_Work order_: Listed below are entries; give the number of lines among them that include "every", and only that number.
++++++++
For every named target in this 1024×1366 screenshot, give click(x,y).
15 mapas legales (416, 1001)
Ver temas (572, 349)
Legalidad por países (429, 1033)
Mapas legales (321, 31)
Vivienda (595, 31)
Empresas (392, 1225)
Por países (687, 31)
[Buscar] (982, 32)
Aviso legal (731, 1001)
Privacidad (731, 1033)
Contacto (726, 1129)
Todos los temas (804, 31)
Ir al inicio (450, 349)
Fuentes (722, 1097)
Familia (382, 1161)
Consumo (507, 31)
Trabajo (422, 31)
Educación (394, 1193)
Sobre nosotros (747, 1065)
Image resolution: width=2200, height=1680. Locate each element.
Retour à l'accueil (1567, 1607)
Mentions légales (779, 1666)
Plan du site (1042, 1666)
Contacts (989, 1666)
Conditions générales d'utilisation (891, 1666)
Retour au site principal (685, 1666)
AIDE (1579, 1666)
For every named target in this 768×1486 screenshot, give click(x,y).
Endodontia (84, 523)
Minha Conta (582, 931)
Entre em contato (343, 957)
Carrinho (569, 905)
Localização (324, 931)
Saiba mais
++++++++
_Output below_: 2